Artificial surfing reefs typically resemble a „submerged breakwater”, and proponents have suggested additional benefits beyond improving surfing conditions. In Hawaii and California, long stretches of coast are subject to powerful waves that crash directly onshore. An artificial reef situated 150-300 yards offshore might create surfing opportunities and, by dissipating wave energy before it strikes the shore, also create safer swimming areas and reduce coastal erosion.
The USS Spiegel Grove was sunk in 2002 to make an artificial reef. In United States, in particular, complex coastal permitting requirements combined with environmental opposition provide a major obstacle to building surfing reefs. As of February 2006, the only reef built in the U. S. specifically for surfing purposes is „Pratte’s Reef” in southern California. Pratte’s Reef failed to create waves, and thus was considered a failure. Artificial reefs built for enhancement of marine habitat face far less environmental opposition, in part because they are located in much deeper water some distance offshore. A number of such man-made reefs exist off of Florida and in Hawaii.
Europes first artificial reef was given the go-ahead in 2008 and construction began on the 30th August 2008 in Bournemouth, UK, and is expected to be completed for the summer season in 2009. The reef is expected to create waves up to 30% larger and double the number of surfing days annually.

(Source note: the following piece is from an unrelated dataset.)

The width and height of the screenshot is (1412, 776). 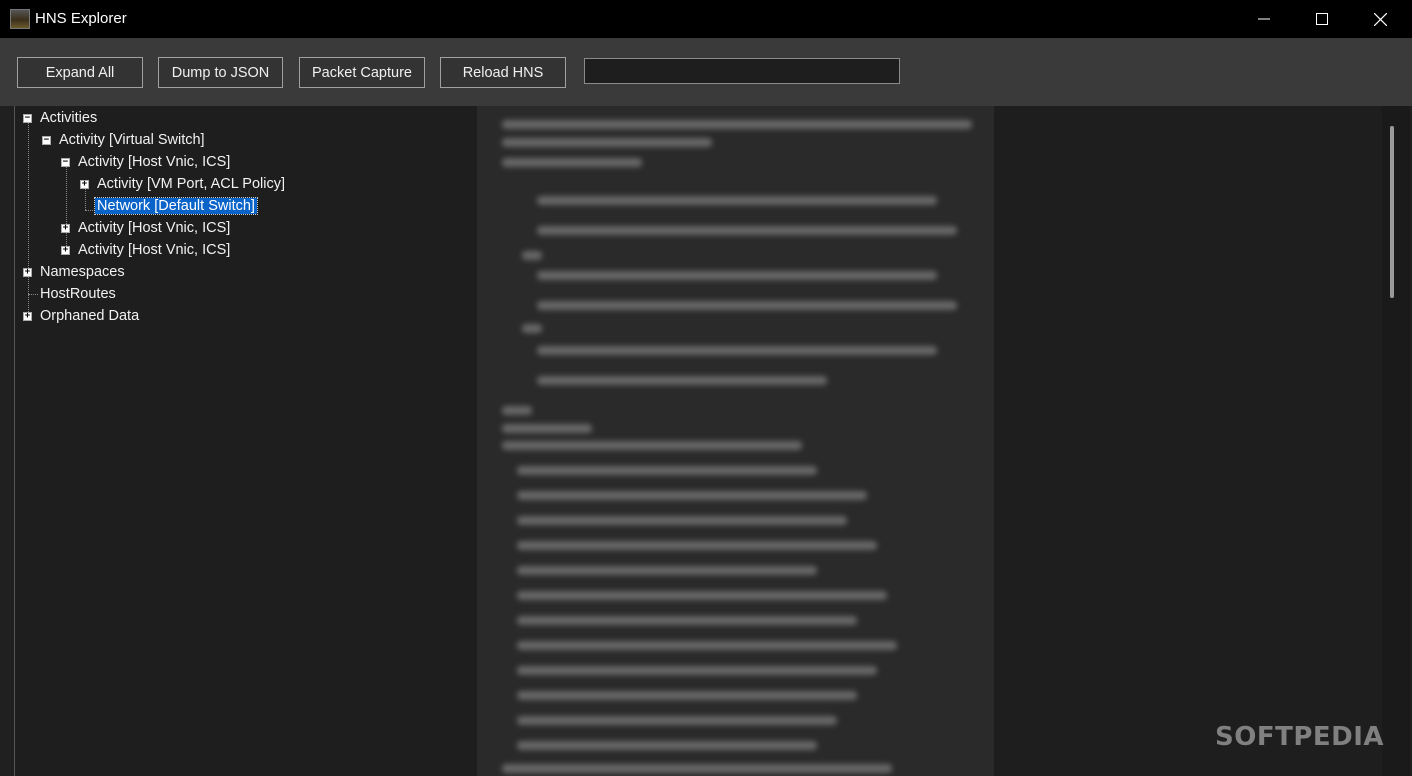 I want to click on tree-node-activity-host-vnic: − Activity [Host Vnic, ICS], so click(x=146, y=162).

Artificial surfaces are being grown using a process called mineral accretion. In mineral accretion, a low voltage current is applied to a metallic structure to cause limestone to accrete or build on the surface, upon which coral planulae can attach and grow. This greatly speeds the coral growth process on artificial surfaces. The voltage is low enough that it can be generated by floating solar panels or from wave motion.
A coalition of scientists known as the Global Coral Reef Alliance (GCRA) has been developing a technique called the Biorock Process using mineral accretion for reef restoration, mariculture, and shore protection.
Reports about environmental damages caused by „tire reefs” have prompted questions about the risks of creating artificial reefs.
According to The Ocean Conservancy, a Washington-based environmental group, the Florida reef may be an indication that the benefits of artificial reefs need to be re-examined. Jack Sobel, a senior scientist at the group, has said „There’s little evidence that artificial reefs have a net benefit.”.